Te escribo porque hoy el día está gris y salió a flote tu color en mi memoria. Me he puesto a recoger pita y me ha sorprendido lo injustos que hemos sido contigo. Ni un monumento, ni una mala canción, ni una orden oficial, ni un círculo de interés, ni una sociedad de amigos, ni una sala de hospital… Nada que te recuerde, con lo bien ubicada que has estado siempre. Claro que eso debía partir de las autoridades. Pero qué se puede esperar de un gobierno que no ha sido capaz de poner nunca un invierno que valga la pena. Que a lo más que ha llegado ha sido a un frente donado por alguien. Un fricandó de ONG. Con tanto bronce desparramado por las ciudades. Con tanto mármol tirado a mondongo. Con tanto yeso en valles y montañas, y ni una sola alusión memorable que te perpetue.

Puede que lo hayan hecho por olvido involuntario. O por castigo a tu liviandad, que te hace sospechosa, idelógicamente favorable a ceder a cualquier empuje. Por blandita y popular. O porque simbolizas, precisamente, todo un fracaso. Mira tú el relajo que llevan en sí los metales. Para triunfar, toca el oro. Para matar a un vampiro, una bala de plata. Y para una vida de pacotilla, de peíto sin peste, de burundanga: una cuchara de calamina.
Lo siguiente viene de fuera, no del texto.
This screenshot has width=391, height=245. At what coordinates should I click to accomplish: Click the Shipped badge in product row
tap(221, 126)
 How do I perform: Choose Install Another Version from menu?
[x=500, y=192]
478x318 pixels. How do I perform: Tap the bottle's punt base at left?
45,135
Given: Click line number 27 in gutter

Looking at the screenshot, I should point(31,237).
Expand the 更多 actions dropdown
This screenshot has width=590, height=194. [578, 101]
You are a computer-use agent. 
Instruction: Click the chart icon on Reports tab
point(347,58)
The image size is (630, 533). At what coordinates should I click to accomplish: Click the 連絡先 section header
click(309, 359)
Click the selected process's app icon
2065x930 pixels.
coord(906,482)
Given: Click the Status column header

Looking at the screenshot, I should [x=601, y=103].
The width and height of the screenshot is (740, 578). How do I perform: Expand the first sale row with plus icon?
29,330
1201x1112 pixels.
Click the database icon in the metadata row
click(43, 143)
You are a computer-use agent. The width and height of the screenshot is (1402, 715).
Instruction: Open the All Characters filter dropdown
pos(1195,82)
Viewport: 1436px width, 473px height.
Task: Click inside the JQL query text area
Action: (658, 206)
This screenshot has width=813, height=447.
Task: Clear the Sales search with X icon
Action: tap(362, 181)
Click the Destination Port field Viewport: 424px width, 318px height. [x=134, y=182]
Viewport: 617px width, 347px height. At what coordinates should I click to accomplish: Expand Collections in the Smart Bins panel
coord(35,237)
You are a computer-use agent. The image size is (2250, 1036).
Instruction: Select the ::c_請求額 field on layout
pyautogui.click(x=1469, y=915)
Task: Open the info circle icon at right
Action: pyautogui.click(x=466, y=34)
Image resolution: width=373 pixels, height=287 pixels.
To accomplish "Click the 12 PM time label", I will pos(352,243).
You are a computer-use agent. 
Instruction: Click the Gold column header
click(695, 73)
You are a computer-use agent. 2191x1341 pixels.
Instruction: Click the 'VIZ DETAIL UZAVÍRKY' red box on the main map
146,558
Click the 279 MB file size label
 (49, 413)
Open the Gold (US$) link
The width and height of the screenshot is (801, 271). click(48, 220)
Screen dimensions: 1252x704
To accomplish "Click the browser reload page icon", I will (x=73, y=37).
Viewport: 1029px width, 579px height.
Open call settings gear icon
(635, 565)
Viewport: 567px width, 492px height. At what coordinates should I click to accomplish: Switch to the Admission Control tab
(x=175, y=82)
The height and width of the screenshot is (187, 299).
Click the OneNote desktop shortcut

Y, por supuesto, como sólo sirves para cargar. Que ni pinchas ni cortas, huele a quemao hacerte un monumento. Porque los monumentos reflejan algo. Y en eso de ni pinchar ni cortar nuestra vida nacional, menos uno que yo me sé, el resto.

Así que desisto de mi propuesta. Yo que iba a hacer campaña para que aparecieras en el Escudo, al lado de las palmitas. Entre un campo de gules, y por encima de la llave ésa de portalón de la Habana Vieja, una cuchara. Y con restos de chícharo, para no exagerar.